An oncogene is a gene that when mutated or expressed at abnormally-high levels contributes to converting a normal cell into a cancer cell. Cancer cells are cells that are engaged in uncontrolled mitosis.
The signals for normal mitosis
Normal cells growing in culture will not divide unless they are stimulated by one or more growth factors present in the culture medium (e.g, Epidermal Growth Factor (EGF)). The growth factor binds to its receptor, an integral membrane protein embedded in the plasma membrane with its ligand-binding site exposed at the surface of the cell. Examples:
- the Epidermal Growth Factor Receptor (EGFR). The gene encoding it, EGFR, is also known as HER1.
- another growth factor receptor is encoded by the gene ERBB2 (also known as HER2.)
- Binding of a growth factor to its receptor triggers a cascade of signaling events within the cytosol. Many of these involve
- kinases — enzymes that attach phosphate groups to other proteins. Examples: the proteins encoded by SRC, RAF, ABL, and the fusion protein encoded by BCR/ABL found in chronic myelogenous leukemia (CML).
- or molecules that turn on kinases. Example: RAS. RAS molecules reside on the inner surface of the plasma membrane where they serve to link receptor activation to "downstream" kinases like RAF.
- In most cases, phosphorylation activates the protein and eventually transfers the signal into the nucleus.
Here phosphorylation activates transcription factors that bind to promoters and enhancers in DNA, turning on their associated genes. Examples: AP-1, a heterodimer of the proteins encoded by jun and fos. Some of the genes turned on by these transcription factors encode other transcription factors (e.g., myc).

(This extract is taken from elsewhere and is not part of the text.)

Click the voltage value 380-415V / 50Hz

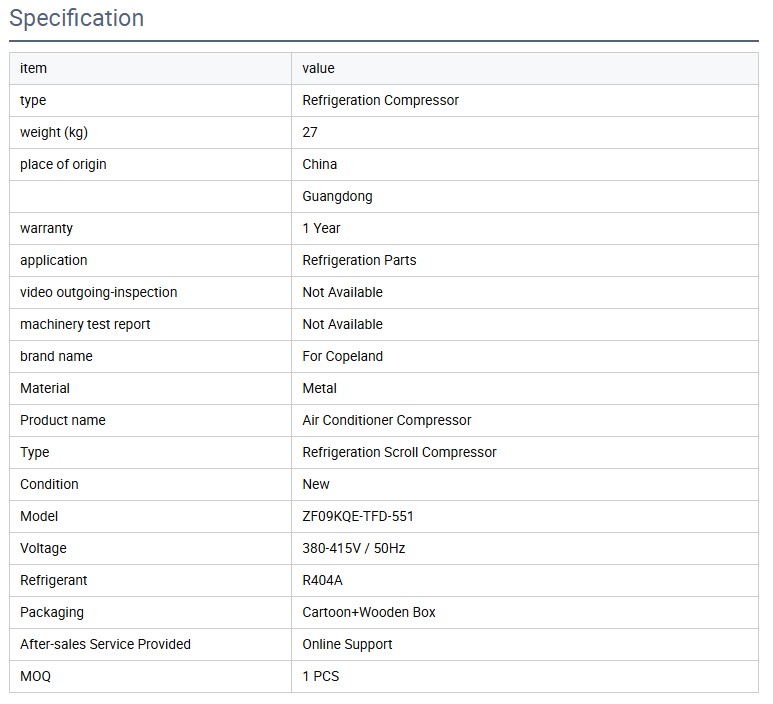[353, 548]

Some of the genes turned on by these downstream transcription factors encode cyclins that prepare the cell to undergo mitosis. Genes that participate in any one of the steps above can become oncogenes if they become mutated so that their product becomes constitutively active (that is, active all the time even in the absence of a positive signal) or they produce their product in excess. Possible causes include if their promoter and/or enhancer has become mutated (e.g., the oncomouse: a transgenic mouse that has both copies of its myc gene under the influence of extra-powerful promoters) or loss (e.g., by a translocation) of the 3'-UTR of their mRNA so that a microRNA (miRNA) that normally represses translation can no longer do so.

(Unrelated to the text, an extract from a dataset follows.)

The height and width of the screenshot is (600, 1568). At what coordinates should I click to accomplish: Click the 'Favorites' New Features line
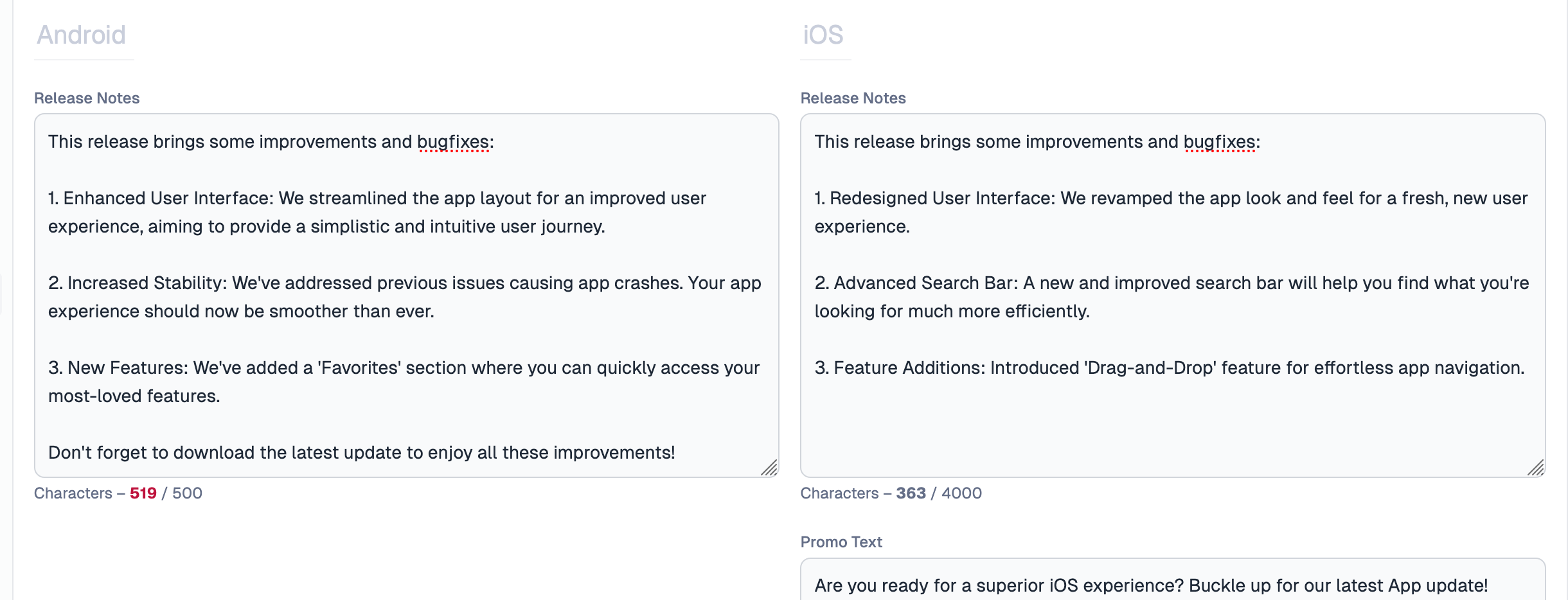[x=404, y=382]
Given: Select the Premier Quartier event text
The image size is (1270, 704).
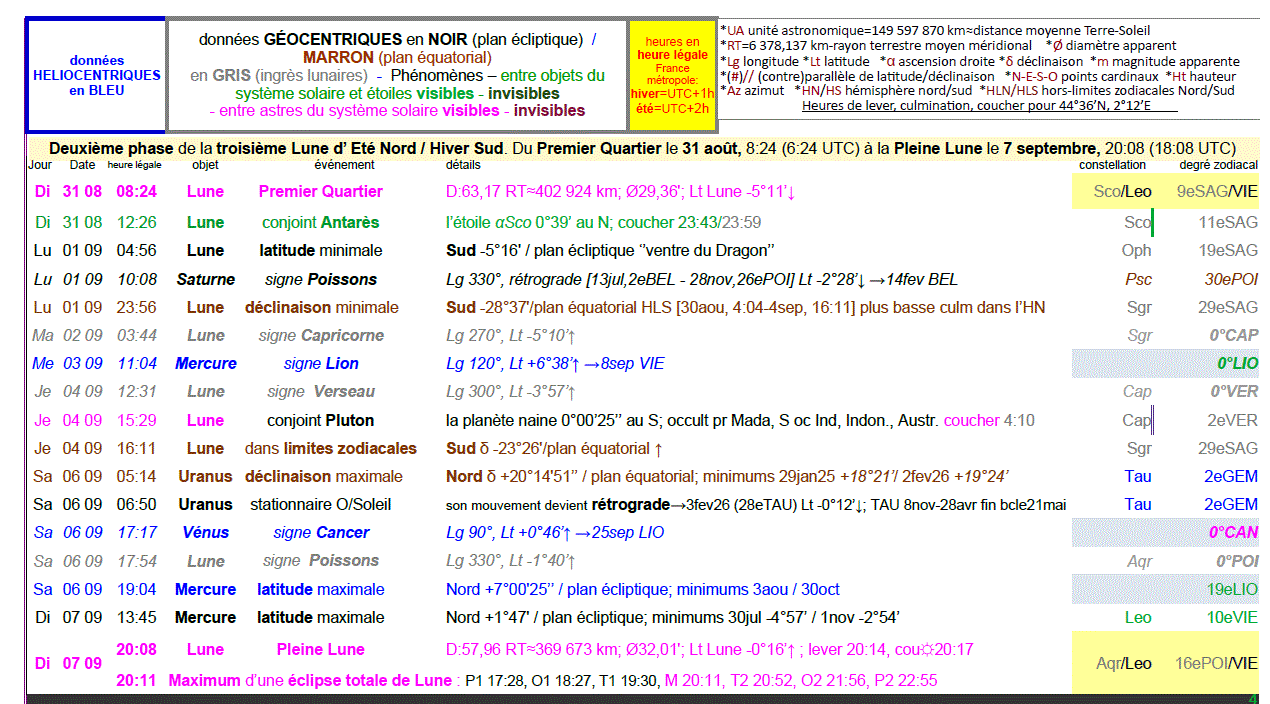Looking at the screenshot, I should pyautogui.click(x=320, y=192).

All these oncogenes act as dominants; if the cell has one normal gene (called a proto-oncogene) and one mutated gene (the oncogene) at a pair of loci, the abnormal product takes control. No single oncogene can, by itself, cause cancer. It can, however, increase the rate of mitosis of the cell in which it finds itself. Dividing cells are at increased risk of acquiring mutations, so a clone of actively dividing cells can yield subclones of cells with a second, third, etc. oncogene. When a clone loses all control over its mitosis, it is well on its way to developing into a cancer.
This graph (based on the work of E. Sinn et al, Cell 49:465,1987) shows the synergistic effect of two oncogenes. The fraction (%) of transgenic mice without tumors is shown as a function of age.
Other types of potential cancer-promoting genes
- Genes that inhibit apoptosis: The suicide of damaged cells — apoptosis — provides an important mechanism for ridding the body of cells that could go on to form a cancer. It is not surprising then that inhibiting apoptosis can promote the formation of a cancer. Example: Bcl-2. The product of this gene inhibits apoptosis. Overexpression of the gene is a hallmark of B-cell cancers.
- Genes involved in repairing DNA or stopping mitosis if they fail: Mutations arise from an unrepaired error in DNA. So any gene whose product participates in DNA repair probably can also behave as an oncogene when mutated. For example: ATM. ATM (="ataxia telangiectasia mutated") gets its name from a human disease of that name, whose patients — among other things — are at increased risk of cancer. The ATM protein is also involved in detecting DNA damage and interrupting the cell cycle when damage is found. It is estimated that fully 1% of the ~21,000 genes in the human genome are proto-oncogenes.
- Tumor-Suppressor Genes: The products of some genes inhibit mitosis. These genes are called tumor suppressor genes. In contrast to oncogenes, these behave as recessives — both alleles must be defective to lose their braking effect on mitosis.